══ ИСХОДНЫЙ ТЕКСТ

Бит-поколение — такое имя дал недовольной молодёжи материалистических 1950-х писатель Джек Керуак; он развил идею автоматизма в то, что он называл «спонтанной прозой», и создал на её основе максималистский многороманный эпос под названием «Легенды Дулуза» в духе «Поисков потерянного времени» Марселя Пруста. Термин «бит-поколение» часто используется в более широком смысле, чтобы обозначить несколько групп американских послевоенных писателей, таких как Поэты Чёрной горы, Ньй-Йоркская школа, Сан-Францисский ренессанс и т. д. Этих писателей также иногда относят к постмодернистам (например Джона Эшбери, Ричарда Бротигана, Гилберта Соррентино и др.). Один из писателей, связанный с Бит-поколением и часто упоминающийся в качестве постмодерниста, это Уильям С. Берроуз. Берроуз опубликовал «Голый завтрак» в Париже в 1959 году и в Америке в 1961-м; некоторые считают это первым настоящим постмодернистским романом из-за его фрагментарности, отсутствия центрального сюжета; он использует пастиш, собирая вместе элементы популярных жанров, таких как детектив и научная фантастика; он полон пародии, парадоксов, игры; по некоторым сведениям, друзья автора, Керуак и Гинзберг, редактировали текст романа случайным образом. Берроуз известен ещё и тем, что совместно с Брайоном Гайсином создал «метод нарезок» (схожий с «Дадаистским стихотворением» Тцары): слова и фразы вырезаются из газет или другого произведения и перемешиваются для создания нового сообщения. С помощью этой техники он создал такие романы как «Нова Экспресс» и «Билет, который лопнул».

Магический реализм — художественный метод, изобретённый латиноамериканскими писателями, в котором сверхъестественное переплетается с обыденным (известный пример: практичное и пренебрежительное отношение к персонажу-ангелу в рассказе «Очень старый человек с огромными крыльями» Гарсиа Маркеса). Магический реализм, корни которого уходят в индейские легенды, стал центральной частью «латиноамериканского бума», движения, примыкающего к постмодернизму.

════
══ ДАННЫЕ ДЛЯ АНАЛИЗА

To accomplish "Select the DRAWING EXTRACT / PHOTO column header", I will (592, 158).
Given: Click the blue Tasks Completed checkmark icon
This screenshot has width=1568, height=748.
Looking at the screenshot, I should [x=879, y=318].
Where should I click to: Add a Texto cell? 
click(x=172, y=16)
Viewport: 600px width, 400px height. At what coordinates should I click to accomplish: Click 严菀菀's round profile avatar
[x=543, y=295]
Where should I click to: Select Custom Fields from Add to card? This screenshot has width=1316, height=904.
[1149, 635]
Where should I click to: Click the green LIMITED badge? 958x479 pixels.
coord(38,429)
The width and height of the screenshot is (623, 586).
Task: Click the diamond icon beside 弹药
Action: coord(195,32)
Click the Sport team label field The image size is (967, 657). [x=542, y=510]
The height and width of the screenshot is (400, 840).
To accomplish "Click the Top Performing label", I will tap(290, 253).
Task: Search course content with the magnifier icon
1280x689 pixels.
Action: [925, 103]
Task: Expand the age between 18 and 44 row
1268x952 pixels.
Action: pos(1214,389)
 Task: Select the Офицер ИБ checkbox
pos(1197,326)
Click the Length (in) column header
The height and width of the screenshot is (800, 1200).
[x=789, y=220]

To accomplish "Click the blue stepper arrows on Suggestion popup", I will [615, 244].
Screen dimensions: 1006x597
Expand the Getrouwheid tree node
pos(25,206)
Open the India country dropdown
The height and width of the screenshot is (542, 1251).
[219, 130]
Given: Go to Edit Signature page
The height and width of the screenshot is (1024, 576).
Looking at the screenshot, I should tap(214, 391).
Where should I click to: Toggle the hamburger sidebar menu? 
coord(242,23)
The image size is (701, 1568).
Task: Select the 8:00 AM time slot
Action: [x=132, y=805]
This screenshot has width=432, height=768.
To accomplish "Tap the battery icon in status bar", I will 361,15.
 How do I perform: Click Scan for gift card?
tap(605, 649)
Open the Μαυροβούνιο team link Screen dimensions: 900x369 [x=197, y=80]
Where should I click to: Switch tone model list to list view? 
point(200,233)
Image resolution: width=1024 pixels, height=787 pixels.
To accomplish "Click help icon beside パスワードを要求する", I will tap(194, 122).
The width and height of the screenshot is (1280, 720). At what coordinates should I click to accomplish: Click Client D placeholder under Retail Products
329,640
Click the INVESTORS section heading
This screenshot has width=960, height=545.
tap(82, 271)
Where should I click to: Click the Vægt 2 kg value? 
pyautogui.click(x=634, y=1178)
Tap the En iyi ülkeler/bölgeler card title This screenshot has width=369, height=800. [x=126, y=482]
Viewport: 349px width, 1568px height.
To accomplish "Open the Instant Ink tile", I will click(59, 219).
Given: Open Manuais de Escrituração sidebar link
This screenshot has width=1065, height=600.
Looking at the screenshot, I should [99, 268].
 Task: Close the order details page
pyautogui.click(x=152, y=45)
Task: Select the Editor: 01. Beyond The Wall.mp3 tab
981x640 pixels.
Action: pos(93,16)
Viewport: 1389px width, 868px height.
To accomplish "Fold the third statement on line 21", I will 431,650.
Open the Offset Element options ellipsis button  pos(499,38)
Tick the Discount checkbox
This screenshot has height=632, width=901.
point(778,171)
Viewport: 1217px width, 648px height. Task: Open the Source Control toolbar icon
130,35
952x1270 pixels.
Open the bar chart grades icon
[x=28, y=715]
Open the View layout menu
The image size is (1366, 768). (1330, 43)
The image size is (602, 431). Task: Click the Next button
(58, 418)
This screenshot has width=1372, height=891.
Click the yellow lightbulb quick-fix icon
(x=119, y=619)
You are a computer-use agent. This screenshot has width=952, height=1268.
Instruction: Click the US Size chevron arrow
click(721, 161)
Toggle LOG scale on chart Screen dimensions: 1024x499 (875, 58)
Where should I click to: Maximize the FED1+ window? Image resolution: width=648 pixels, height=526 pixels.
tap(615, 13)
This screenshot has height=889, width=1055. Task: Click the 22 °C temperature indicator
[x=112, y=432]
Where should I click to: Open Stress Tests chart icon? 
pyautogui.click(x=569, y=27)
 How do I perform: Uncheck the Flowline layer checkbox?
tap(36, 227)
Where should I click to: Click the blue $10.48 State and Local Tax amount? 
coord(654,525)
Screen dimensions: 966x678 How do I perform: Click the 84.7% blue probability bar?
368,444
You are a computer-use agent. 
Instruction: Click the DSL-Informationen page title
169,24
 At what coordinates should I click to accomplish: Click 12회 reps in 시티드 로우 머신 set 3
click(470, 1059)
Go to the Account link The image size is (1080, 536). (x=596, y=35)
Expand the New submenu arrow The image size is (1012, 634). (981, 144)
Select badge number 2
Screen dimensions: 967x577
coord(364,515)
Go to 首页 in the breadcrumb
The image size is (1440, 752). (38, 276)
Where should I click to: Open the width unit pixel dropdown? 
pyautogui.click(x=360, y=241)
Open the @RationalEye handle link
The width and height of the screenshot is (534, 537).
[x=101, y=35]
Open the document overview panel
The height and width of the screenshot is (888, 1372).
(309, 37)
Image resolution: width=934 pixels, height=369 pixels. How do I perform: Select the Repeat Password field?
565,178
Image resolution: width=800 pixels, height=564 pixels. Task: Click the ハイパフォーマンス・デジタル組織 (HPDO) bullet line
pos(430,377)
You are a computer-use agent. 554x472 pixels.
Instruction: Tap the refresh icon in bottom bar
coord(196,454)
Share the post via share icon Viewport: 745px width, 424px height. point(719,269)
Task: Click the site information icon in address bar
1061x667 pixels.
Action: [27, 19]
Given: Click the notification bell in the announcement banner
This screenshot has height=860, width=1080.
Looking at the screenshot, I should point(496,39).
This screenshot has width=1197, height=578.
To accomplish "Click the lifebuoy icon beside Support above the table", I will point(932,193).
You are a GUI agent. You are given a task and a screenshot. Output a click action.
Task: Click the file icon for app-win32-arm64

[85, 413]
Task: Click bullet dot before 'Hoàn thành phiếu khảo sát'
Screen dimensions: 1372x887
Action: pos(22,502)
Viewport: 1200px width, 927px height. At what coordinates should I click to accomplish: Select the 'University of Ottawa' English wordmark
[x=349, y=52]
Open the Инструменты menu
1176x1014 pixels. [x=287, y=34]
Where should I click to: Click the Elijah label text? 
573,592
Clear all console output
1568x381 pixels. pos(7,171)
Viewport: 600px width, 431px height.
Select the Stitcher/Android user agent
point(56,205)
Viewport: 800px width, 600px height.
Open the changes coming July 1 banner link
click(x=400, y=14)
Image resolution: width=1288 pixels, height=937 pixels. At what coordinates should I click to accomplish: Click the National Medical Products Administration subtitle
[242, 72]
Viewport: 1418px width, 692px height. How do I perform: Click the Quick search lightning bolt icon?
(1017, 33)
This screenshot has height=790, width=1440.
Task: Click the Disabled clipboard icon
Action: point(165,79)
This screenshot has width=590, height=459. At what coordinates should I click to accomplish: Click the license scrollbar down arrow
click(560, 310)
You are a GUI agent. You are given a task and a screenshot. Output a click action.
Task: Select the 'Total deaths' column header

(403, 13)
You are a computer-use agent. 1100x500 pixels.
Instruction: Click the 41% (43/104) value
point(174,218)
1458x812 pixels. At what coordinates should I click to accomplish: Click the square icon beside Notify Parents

════

| ЗАДАНИЕ 1 |
Ответьте на вопросы по тексту о литературных течениях:
(a) В каком городе и в каком году впервые вышел «Голый завтрак»?
(b) С кем Берроуз создал «метод нарезок»?
(c) Где, согласно тексту, лежат корни магического реализма?
| ЗАДАНИЕ 2 |
Продолжите текст о литературных течениях с того места, где он обрывается.
Записи в этой работе никак не используются.

| ОТВЕТ 1 |
(a) В Париже, в 1959 году.
(b) С Брайоном Гайсином.
(c) В индейских легендах.

| ОТВЕТ 2 |
Вместе с Беккетом и Борхесом часто упоминаемой переходной фигурой является Владимир Набоков; как и они, Набоков начал публиковаться до начала эпохи постмодернизма (1926). Несмотря на это, его самый известный роман, «Лолита» (1955), может быть рассмотрен как постмодернистский, а поздние работы (в особенности «Бледный огонь», 1962, и «Ада», 1969) ещё более очевидно примыкают к постмодернизму[7].

Границы

Постмодернизм в литературе не является организованным движением с лидерами и ключевыми фигурами; по этой причине гораздо сложнее сказать, закончился ли он, и закончится ли вообще (как, например, модернизм, закончившийся со смертью Джойса и Вульф). Возможно, своего пика постмодернизм достиг в 1960-е и 1970-е, когда были опубликованы «Уловка-22» (1961), «Заблудившись в комнате смеха» Джона Барта (1968), «Бойня номер пять» (1969), «Радуга земного тяготения» Томаса Пинчона (1973) и др. Некоторые указывают на смерть постмодернизма в 1980-х, когда появилась новая волна реализма, представленная Раймондом Карвером и его последователями. Том Вулф в статье 1989 года «Охота на миллиардоногое чудовище» объявляет о новом акценте на реализм в прозе, который заменит постмодернизм[8]. Имея в виду этот новый акцент, некоторые называют «Белый шум» Дона Делилло (1985) и «Сатанинские стихи» (1988) последними великими романами эпохи постмодернизма.

Тем не менее новое поколение писателей во всем мире продолжают писать если не новую главу постмодернизма, то что-то, что можно было бы назвать постпостмодернизмом[9][10].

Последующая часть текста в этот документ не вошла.